The complete pipeline was executed successfully on a test CSV containing 27 article rows. HyperCube’s structured output was available as input to the screening stage, each row was submitted to the remote LM Studio model, and an augmented screened CSV was written without transport failure. The output file preserved the original article fields and added machine-generated screening fields including row status, fit-for-review decision, short summary, rationale, model name, endpoint, timestamp, and error field.
The timing data recorded in the screened CSV show that the first completed row was timestamped at 2026-04-09T04:25:24.783Z and the last at 2026-04-09T04:30:36.739Z. The total elapsed screening time was therefore approximately 311.956 seconds, which is about 5.2 minutes for the full batch. For 27 rows, that corresponds to approximately 11.6 seconds per row and about 5.2 rows per minute.
The most important positive result was structural reliability. All 27 rows were recognized as screened_article, and no rows failed because of malformed transport responses or schema-parsing errors. This indicates that the prompt-and-schema contract functioned as intended and that the row-wise CSV augmentation path was stable throughout the batch.
The principal negative result concerned screening behavior rather than system stability. All 27 rows were marked fit_for_review = false. That suggests that the current prompt configuration is too strict or too literal for the test research question. The result does not imply that the pipeline failed. Instead, it indicates that the infrastructure and structured-output method are working, while the inclusion logic needs tuning.
The run also demonstrated that modest local hardware can support a practical first-pass screening workflow. Although the throughput was limited, the system completed the batch in minutes rather than hours and produced an auditable output artifact for later human review.
The findings support the usefulness of separating retrieval from screening. HyperCube’s PubMed search can remain broad to maximize recall, while the screening stage can remain narrow and explicitly tied to the research question. This is a methodological advantage because it preserves the candidate corpus as evidence rather than letting interpretation occur too early in the retrieval stage.
The structured CSV is the key enabling layer. Because article content, search provenance, and the research question remain visible in tabular form, the resulting dataset is reusable and inspectable. The model’s judgment does not replace that evidence; it is added as a second layer. This makes the output more auditable than a conventional workflow in which a reviewer scans titles and abstracts manually and records decisions in ad hoc notes.
The present study also suggests that a compact local model can play a practical role in early review work when the task is carefully bounded. A 3B-class Qwen-family model is not sufficient to replace domain expertise or full literature synthesis.

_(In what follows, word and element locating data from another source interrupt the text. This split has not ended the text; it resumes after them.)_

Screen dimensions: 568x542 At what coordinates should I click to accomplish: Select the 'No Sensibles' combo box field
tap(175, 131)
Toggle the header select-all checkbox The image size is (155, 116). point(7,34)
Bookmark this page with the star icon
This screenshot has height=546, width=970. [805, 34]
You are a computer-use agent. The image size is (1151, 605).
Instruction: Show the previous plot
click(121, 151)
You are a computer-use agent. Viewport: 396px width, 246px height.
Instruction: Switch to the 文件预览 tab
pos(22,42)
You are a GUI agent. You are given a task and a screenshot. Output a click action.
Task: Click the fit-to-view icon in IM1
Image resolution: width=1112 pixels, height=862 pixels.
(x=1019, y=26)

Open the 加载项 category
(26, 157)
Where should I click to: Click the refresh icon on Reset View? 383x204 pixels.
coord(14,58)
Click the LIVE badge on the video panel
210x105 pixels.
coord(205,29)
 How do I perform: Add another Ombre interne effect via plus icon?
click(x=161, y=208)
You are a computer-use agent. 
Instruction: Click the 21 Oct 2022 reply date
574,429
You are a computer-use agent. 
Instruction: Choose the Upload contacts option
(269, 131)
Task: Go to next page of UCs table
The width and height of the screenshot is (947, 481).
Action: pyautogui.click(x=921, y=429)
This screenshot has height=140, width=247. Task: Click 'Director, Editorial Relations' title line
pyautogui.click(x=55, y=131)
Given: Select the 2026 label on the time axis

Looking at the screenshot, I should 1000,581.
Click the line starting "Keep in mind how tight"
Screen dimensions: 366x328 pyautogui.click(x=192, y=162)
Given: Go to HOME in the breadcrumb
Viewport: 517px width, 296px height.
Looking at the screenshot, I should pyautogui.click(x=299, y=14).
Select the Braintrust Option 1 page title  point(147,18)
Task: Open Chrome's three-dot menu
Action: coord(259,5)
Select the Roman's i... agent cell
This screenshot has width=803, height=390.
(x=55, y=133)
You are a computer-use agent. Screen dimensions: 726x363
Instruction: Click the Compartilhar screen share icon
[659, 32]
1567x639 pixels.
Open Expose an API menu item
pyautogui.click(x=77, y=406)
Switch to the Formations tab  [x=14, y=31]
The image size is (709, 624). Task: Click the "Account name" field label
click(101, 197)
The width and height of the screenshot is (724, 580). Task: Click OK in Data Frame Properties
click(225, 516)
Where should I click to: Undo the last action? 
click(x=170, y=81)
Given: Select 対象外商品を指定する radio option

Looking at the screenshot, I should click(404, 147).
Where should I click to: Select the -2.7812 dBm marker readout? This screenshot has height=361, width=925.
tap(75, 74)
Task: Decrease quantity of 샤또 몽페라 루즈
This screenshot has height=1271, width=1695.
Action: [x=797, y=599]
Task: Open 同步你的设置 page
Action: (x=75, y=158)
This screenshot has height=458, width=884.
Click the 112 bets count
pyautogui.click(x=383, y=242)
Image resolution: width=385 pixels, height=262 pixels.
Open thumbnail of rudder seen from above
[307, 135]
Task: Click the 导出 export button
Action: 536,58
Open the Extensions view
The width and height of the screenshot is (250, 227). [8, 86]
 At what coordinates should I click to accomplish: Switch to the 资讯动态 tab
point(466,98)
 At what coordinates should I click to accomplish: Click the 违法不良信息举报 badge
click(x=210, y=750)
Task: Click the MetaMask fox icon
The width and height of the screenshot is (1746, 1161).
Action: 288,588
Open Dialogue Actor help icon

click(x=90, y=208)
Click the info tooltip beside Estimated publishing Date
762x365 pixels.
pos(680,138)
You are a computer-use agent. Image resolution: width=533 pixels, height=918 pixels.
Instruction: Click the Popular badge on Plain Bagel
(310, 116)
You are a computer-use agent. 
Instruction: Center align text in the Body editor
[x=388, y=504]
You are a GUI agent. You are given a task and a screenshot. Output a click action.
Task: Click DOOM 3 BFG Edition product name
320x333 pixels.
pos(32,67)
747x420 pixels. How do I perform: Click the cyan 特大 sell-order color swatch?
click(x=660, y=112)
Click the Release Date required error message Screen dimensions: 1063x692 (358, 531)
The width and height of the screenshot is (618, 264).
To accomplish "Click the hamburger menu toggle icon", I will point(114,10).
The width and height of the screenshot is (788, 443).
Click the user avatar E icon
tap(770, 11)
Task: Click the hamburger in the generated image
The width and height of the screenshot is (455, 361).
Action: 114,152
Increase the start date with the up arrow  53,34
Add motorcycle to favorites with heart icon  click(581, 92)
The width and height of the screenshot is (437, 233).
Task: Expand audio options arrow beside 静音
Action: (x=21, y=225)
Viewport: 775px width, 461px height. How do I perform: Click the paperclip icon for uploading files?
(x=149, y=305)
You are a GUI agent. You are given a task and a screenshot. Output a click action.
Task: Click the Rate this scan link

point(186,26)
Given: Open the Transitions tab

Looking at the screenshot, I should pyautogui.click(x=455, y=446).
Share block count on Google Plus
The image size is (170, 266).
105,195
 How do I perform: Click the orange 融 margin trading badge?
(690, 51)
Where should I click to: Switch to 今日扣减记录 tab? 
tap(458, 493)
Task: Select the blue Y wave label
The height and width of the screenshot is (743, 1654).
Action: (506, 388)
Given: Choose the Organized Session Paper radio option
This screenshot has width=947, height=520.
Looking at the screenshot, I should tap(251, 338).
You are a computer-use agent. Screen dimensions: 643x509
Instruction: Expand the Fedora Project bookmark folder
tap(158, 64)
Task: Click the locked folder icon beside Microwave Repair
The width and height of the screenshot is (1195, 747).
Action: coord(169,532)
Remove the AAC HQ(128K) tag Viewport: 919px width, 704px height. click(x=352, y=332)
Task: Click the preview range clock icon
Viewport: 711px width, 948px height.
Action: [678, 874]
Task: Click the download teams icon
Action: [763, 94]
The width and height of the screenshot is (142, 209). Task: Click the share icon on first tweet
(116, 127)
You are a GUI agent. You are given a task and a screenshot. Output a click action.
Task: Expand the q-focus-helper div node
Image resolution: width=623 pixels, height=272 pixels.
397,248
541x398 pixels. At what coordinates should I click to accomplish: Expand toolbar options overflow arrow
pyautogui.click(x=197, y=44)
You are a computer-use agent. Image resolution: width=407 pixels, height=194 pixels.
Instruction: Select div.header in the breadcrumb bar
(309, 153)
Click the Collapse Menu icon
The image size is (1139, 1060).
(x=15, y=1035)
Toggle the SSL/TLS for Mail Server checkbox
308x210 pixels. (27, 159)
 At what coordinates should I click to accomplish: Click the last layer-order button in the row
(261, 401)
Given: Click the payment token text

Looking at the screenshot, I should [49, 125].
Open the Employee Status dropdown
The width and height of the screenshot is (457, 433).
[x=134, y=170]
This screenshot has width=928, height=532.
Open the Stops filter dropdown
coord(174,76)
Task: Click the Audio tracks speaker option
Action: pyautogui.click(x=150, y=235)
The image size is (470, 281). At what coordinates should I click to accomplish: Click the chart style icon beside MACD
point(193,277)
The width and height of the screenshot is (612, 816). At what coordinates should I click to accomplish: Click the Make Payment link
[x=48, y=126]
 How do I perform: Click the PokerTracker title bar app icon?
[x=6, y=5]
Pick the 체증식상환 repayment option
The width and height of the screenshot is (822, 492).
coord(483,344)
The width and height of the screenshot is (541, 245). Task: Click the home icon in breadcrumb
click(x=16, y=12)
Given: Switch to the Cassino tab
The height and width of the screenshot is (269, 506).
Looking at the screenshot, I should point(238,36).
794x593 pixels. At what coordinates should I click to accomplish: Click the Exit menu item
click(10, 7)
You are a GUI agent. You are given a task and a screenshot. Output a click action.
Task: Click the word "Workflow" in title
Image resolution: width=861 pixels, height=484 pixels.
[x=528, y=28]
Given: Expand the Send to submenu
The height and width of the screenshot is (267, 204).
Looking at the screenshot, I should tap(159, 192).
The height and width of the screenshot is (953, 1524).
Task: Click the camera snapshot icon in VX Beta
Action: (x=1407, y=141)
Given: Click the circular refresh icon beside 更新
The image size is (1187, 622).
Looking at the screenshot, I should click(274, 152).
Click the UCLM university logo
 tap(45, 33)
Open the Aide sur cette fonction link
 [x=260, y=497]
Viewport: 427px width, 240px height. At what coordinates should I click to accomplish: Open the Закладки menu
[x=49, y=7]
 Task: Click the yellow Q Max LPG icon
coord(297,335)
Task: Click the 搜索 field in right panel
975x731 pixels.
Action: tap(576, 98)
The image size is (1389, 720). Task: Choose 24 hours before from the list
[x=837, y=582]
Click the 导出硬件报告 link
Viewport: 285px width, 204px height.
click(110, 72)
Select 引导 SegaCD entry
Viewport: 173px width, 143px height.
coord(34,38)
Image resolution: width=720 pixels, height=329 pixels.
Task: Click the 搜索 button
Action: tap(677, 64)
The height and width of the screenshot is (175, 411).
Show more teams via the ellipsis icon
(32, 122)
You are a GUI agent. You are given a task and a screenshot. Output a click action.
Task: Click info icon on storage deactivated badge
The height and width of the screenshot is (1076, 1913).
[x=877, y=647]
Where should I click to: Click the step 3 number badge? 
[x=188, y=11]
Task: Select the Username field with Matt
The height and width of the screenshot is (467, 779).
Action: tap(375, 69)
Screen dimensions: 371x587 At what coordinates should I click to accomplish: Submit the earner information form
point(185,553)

However, it appears sufficient for repetitive row-wise operations such as short summarization and tentative inclusion triage, provided that prompts and response contracts are well designed.
The current limitation is prompt quality. Because every article was rejected for the test question, future work should focus on refining how the model interprets borderline relevance while maintaining a conservative standard for explicit evidence. Additional work could also examine concurrency, alternate local models, and comparisons between different research questions or screening prompts on the same dataset.
Overall, this project demonstrates a scientifically useful pipeline rather than a final-review automation system. Its contribution is a reproducible local method for moving from search terms to a structured evidence table and then from that evidence table to first-pass machine-assisted triage. The result is a workflow that is more explicit, more repeatable, and easier to audit than an informal manual screening process.